First, a picture of my (now defunct) GeForce4 Ti4200:

Mmmm... pretty.


-Make sure the card is at least DirectX 8 compatible. Most modern video cards are DX8 compatible. If you can get DirectX 9 support, that's even better.

-Make sure the card is an AGP video card, as opposed to a PCI video card. Remember that slot I talked about while describing the motherboard? That's where you video card should go. Unless worse comes to worse and you simply can't afford a good video card, be sure to get a card that uses the AGP port.

-Another thing about AGP. Make sure the card uses at least 4x AGP. This is one of the ways video cards describe their speed. If you buy an AGP video card that runs at 1XAGP, you're hurting yourself, because that's about the same as buying a PCI video card.

-Make sure your card comes with plenty of video RAM. Video RAM is where the card stores textures and other fun things needed to run a game/application properly. I recommend at least 64MB of DDR video RAM - do not be fooled by cards that have a ton of SDRAM, as they are slower than cards that use DDR RAM. I have a card with 128MB of RAM, and it serves me well.

-Most importantly, do research! Don't just go buy any ol' video card meets the above requirements; you probably won't be happy with the results! Compare benchmarks and if possible, try the card first hand on a demo or buddy's machine.

 

Sound Card

- Whatever you choose it up to you, depending on whether your system is going to be playing DVDs, or just surfing around the 'net - just don't skimp. If you have to decide between a Turtle Beach Santa Cruz and a $9.95 "Mondo Sound" from a no-name company, you will have issues. For office or internet machines, the onboard sound controller (if your board has one) will suffice. In my experience, though, onboard sound controllers don't cooperate well with headphones.

It's a sound card.


Research research research.

 

Modem

- If you're still stuck with on a dial-up connection, too-bad so sad, but there is hope. I'd like to take this oppurtunity to direct everyone on a dial-up connection right here.

That thread explains that Winmodems aren't modems. Don't ever forget this. If you're on a phone line and you're tired of getting 2.2kb/sec max, then you could invest in a hardware modem (as opposed to a "soft" modem) for your new machine. If you must skimp and get a cheap modem, make sure it supports V92, and has two phone jacks, so you don't have to switch lines between the PC and the phone. Duh.

Here is a picture of a Winmodem:

If the internet is so high tech, why does it sound like a train wreck when I sign on?

 

Hard drive

- The thing that holds all of your data. A fast hard drive isn't always the best; a 120GB disk would be good for you downloaders/data diggers, but for someone who uses the PC for 10 minutes out of each day to check email and read the news, it's overkill. When shopping for a hard drive, you might see a term like ATA66 or ATA100. This describes how fast data can be moved between the hard disk and the motherboard controller. Note that this speed is theorectical - an ATA66 hard disk will probably never actually transfer things to the system at 66 Megs a second.

Picture of one of mine:

Of parts that you shouldn't drop, this one has the highest priority.

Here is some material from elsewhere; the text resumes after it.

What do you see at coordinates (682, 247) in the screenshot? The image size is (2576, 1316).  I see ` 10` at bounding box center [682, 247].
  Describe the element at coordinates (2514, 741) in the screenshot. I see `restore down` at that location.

Currently ATA 133 is the fastest available out side of Serial ATA. ATA33/66/100/133 drives are backwards-compatible, so if you buy an ATA133 hard disk and plug it into a motherboard that only supports ATA33, it'll work - but you'll still have crappy performance. Similairly, an ATA33 hard drive will work just fine on an ATA100 motherboard. Like I just implied, check your motherboard, and make sure it supports at least ATA100.

Another thing you'll see in a hard disk's specs is the RPMs, or Rotations Per Minute. A 7200 RPM hard disk will be perfectly fine for any home user, although faster hard drives are available. In the other direction, though, are 5400 RPM hard disks. Don't purchase one unless you are seriously that strapped for cash.

Seek times are another thing to pay attention to. A 12 ms (milliseconds) seek time isn't uncommon nowadays, but I'd look for something that is at most, 10 ms.

Lastly, is the hard drive's Cache. The cache is were data is stuffed before being sent to the system (CPU, RAM, etc.) A 2MB cache is extremely common, but if you can afford it, grab a hard disk with an 8MB cache. More cache = better performance.